Почему?.. На дворе, на гребне глиняной ограды, тихо шевелились под солнцем бледно-желтые, сухие былинки травы. Одна такая засохшая, маленькая былинка важнее и прекраснее, чем все безмерное в своей огромности «ничто»: она, эта маленькая былинка, есть, она всем своим существованием радостно говорит «да!» А там – только темное, насквозь пустое «нет». Между тем, из-под торжественно-серьезной тени этого «нет» все кругом – яркое, движущееся, живое – представлялось пустым, а смутная и мертвая пустота – полною, таящею огромную неразгаданность. Сознание не падало в эту пустоту, не цеплялось судорожно за край жизни, не оглядывалось с отчаянием и тоскою на уходящее, – оно как будто поднималось на высоту и смотрело оттуда с тихою, снисходительною печалью.

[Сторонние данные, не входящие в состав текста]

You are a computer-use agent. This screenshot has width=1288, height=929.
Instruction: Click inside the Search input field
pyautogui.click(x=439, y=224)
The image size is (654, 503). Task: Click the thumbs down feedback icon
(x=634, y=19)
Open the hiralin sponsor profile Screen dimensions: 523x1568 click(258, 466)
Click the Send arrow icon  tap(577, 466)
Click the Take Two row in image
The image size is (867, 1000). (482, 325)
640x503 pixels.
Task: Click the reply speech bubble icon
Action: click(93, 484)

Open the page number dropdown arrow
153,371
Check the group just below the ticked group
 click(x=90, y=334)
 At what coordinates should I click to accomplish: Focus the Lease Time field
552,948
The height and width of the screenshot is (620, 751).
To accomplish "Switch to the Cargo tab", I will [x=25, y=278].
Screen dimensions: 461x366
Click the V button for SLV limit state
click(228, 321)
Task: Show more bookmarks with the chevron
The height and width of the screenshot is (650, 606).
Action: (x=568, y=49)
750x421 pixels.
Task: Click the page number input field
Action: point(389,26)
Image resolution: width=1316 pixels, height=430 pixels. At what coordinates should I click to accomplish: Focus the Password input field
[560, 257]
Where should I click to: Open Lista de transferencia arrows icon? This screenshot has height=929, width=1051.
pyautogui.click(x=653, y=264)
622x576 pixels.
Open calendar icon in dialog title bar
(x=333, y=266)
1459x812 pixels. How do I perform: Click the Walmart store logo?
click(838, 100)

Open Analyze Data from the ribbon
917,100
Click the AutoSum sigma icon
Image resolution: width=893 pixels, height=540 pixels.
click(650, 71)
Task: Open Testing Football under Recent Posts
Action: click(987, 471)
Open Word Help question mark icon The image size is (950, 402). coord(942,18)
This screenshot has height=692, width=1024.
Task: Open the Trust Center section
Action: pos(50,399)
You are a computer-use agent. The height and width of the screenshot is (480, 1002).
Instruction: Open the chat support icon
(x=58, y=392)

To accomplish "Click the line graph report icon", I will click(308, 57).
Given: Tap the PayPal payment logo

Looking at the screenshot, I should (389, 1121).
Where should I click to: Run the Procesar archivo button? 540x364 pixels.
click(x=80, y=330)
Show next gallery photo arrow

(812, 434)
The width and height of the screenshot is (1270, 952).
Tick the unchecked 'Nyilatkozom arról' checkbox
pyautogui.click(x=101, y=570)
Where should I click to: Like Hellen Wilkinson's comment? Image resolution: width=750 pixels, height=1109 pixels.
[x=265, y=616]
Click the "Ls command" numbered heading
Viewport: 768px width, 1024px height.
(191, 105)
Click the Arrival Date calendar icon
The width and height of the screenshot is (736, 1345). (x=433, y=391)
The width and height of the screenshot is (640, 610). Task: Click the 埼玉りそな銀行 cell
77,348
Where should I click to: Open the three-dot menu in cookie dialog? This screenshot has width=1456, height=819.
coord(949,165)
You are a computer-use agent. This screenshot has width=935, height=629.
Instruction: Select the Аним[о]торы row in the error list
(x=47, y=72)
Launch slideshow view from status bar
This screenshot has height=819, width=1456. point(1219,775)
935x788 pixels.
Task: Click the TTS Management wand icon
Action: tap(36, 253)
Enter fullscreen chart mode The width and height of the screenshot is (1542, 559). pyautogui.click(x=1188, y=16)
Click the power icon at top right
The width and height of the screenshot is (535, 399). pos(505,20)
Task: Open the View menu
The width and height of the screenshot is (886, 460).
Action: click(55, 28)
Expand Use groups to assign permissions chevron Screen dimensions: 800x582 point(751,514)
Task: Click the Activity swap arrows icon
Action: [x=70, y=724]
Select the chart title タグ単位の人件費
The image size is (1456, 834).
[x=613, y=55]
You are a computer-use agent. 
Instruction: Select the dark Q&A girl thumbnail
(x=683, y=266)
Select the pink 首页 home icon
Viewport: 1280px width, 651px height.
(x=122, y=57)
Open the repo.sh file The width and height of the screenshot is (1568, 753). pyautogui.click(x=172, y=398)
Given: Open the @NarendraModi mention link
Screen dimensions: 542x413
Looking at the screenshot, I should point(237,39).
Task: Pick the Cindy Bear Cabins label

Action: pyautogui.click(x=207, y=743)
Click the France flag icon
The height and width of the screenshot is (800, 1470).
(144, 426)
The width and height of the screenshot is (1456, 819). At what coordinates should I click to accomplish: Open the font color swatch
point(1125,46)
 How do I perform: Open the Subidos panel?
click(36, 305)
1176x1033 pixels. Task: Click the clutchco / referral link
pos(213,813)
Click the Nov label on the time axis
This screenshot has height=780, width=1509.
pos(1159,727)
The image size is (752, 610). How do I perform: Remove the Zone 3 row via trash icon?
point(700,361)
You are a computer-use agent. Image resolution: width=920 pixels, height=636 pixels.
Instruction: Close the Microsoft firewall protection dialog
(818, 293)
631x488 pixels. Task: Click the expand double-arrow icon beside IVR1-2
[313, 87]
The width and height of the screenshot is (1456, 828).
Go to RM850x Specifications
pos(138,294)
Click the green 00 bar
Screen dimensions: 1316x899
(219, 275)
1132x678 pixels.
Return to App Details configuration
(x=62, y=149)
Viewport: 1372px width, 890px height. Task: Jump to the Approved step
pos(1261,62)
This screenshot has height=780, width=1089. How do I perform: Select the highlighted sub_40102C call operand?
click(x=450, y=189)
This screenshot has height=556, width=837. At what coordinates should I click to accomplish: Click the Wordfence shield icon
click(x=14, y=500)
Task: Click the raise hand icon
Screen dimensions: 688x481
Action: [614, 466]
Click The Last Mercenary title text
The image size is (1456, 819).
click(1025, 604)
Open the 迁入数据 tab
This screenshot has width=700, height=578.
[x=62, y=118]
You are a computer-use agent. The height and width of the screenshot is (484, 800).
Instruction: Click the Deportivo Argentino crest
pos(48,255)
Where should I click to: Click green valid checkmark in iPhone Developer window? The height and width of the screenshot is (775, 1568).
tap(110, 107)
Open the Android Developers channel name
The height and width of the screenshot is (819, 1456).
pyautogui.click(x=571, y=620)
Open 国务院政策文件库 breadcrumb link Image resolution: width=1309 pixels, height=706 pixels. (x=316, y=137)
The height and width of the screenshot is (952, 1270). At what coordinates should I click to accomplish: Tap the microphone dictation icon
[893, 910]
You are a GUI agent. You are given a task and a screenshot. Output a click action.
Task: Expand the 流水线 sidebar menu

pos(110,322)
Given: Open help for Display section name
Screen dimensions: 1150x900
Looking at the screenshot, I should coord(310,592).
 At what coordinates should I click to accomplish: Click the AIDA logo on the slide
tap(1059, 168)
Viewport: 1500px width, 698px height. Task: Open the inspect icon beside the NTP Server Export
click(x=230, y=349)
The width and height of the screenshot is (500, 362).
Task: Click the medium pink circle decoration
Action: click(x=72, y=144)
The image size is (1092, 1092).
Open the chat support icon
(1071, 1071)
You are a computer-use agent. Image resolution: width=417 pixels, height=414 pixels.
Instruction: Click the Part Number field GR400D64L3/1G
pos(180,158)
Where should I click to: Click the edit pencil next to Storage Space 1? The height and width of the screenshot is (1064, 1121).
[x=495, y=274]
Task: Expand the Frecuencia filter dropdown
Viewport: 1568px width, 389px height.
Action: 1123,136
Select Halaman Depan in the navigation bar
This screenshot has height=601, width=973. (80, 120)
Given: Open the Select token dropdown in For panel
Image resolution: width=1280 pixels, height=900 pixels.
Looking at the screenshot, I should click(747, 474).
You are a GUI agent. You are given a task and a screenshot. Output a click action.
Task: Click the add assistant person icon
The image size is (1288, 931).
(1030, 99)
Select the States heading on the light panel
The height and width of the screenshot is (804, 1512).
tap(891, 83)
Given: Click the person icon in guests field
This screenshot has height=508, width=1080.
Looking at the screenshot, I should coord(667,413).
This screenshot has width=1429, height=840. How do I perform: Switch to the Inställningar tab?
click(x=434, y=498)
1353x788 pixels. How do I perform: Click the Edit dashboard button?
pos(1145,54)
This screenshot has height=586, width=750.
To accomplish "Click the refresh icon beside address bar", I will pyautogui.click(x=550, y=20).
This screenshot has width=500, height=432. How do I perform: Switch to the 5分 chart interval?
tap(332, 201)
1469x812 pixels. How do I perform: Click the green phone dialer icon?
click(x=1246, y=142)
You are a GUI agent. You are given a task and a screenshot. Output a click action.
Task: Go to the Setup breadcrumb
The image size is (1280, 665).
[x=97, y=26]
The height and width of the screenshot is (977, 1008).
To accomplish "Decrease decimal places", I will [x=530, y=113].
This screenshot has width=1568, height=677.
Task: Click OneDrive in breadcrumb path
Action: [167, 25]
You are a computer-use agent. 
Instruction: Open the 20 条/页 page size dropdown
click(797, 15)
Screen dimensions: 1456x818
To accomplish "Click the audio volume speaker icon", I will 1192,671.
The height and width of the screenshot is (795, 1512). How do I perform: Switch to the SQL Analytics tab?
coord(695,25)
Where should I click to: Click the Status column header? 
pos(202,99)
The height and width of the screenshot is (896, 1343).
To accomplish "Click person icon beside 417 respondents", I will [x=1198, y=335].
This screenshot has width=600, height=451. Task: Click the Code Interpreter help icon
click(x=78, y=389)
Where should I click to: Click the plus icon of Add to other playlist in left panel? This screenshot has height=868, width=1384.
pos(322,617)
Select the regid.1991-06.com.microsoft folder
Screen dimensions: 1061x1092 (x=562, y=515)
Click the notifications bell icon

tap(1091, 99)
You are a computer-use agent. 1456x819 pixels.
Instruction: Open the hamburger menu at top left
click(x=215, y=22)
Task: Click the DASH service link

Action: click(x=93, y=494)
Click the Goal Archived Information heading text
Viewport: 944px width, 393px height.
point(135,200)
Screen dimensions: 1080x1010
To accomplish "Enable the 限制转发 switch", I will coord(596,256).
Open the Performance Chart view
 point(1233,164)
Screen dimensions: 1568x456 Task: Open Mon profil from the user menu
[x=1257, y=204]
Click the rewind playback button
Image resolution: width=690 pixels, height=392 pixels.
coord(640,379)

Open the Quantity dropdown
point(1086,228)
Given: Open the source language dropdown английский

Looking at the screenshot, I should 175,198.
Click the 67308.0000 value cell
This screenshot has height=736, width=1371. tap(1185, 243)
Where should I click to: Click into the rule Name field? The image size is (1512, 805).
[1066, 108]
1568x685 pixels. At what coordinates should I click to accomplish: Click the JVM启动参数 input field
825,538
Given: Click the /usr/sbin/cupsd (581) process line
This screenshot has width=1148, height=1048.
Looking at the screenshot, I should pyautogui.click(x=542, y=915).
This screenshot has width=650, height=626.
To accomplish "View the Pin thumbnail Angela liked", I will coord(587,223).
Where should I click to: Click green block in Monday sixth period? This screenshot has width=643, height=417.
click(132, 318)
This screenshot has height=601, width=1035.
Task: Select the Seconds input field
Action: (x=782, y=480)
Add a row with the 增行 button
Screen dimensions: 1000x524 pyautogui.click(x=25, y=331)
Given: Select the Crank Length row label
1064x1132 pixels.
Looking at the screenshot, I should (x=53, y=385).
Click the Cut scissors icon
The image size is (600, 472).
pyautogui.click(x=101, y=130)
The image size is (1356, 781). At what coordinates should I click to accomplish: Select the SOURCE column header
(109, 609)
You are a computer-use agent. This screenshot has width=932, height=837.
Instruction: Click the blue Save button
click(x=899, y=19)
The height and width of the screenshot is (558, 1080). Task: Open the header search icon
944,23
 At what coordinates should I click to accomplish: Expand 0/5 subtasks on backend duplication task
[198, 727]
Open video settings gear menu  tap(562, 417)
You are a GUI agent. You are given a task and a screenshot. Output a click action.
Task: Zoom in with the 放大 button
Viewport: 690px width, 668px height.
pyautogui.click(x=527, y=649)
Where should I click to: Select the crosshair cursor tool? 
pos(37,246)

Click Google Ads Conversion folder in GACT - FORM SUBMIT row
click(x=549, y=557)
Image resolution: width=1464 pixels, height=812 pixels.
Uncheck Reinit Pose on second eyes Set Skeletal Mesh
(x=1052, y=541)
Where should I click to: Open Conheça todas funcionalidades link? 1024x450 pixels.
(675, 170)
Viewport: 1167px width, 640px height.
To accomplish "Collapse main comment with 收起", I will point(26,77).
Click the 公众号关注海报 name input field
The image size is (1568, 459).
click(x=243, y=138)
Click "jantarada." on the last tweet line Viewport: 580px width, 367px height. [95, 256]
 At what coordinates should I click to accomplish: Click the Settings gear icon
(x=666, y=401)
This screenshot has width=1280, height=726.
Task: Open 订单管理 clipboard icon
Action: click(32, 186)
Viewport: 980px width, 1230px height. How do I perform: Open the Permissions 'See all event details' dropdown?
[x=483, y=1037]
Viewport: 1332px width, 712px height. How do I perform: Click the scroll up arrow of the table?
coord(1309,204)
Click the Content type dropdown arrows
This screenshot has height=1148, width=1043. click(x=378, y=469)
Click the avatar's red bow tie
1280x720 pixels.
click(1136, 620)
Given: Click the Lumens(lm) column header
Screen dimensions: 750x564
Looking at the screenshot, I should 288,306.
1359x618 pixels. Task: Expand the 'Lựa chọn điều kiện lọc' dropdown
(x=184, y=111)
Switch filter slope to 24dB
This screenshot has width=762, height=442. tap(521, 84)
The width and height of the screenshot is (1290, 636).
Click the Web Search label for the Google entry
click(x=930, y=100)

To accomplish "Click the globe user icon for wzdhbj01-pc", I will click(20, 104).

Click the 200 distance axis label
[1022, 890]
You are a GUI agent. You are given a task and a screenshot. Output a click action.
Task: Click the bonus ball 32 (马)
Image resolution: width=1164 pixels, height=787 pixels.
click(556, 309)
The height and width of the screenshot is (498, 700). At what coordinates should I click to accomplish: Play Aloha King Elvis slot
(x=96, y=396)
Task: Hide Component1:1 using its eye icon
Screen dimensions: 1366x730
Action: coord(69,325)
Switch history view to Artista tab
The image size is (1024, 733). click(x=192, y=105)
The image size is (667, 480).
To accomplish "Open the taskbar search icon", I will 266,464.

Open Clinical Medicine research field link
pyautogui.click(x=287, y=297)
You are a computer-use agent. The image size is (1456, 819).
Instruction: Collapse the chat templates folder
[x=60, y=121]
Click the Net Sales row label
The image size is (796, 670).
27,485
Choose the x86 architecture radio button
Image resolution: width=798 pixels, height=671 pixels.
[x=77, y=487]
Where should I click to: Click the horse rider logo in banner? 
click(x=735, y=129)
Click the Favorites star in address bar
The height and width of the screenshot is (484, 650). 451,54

Раменского слегка лихорадило. Свежий и грустный трепет мягко пробегал по телу. За столиком у двери сидела вчерашняя сестра и писала рецепты. Она писала. Тонкий, согнутый локоть чуть двигался. Девический стан в коричневом платье делал ее трогательно похожею на гимназистку. В голове Раменского с тихим звоном проходило что-то, глаза видели странное: сестра писала, согнутый локоть чуть двигался, но вокруг ничего не было. А сама сестра была, как картинка на открытке, – плоская, матовая, которая никогда не изменится, и за которою тоже ничего нет. И хотя локоть двигался, но времени не было.
Была только остановившаяся в пустоте плоская картина, без жизни и без перспективы.
Это было так странно, что Раменский открыл глаза, как мог, широко и позвал:
– Сестрица!
Сестра встала и заботливо подошла. Солнце светилось в ее тонкой, слегка смуглой коже. Глаза, с чуть косым разрезом на продолговатом лице, щурились… Нет, живая! Кто-нибудь будет трепещущею от любви рукою обнимать этот стан, будет целовать эту свежую щеку с ямочкой… Раменский подумал и спросил:
– Скажите, сестрица… Что, капитан очень серьезно ранен?..
Девушка подняла черные брови, от этого ее лицо стало детским.
– У него рука разбита, сейчас делают ампутацию. Но еще пробит череп, доктор боится, чтобы не было воспаления мозга.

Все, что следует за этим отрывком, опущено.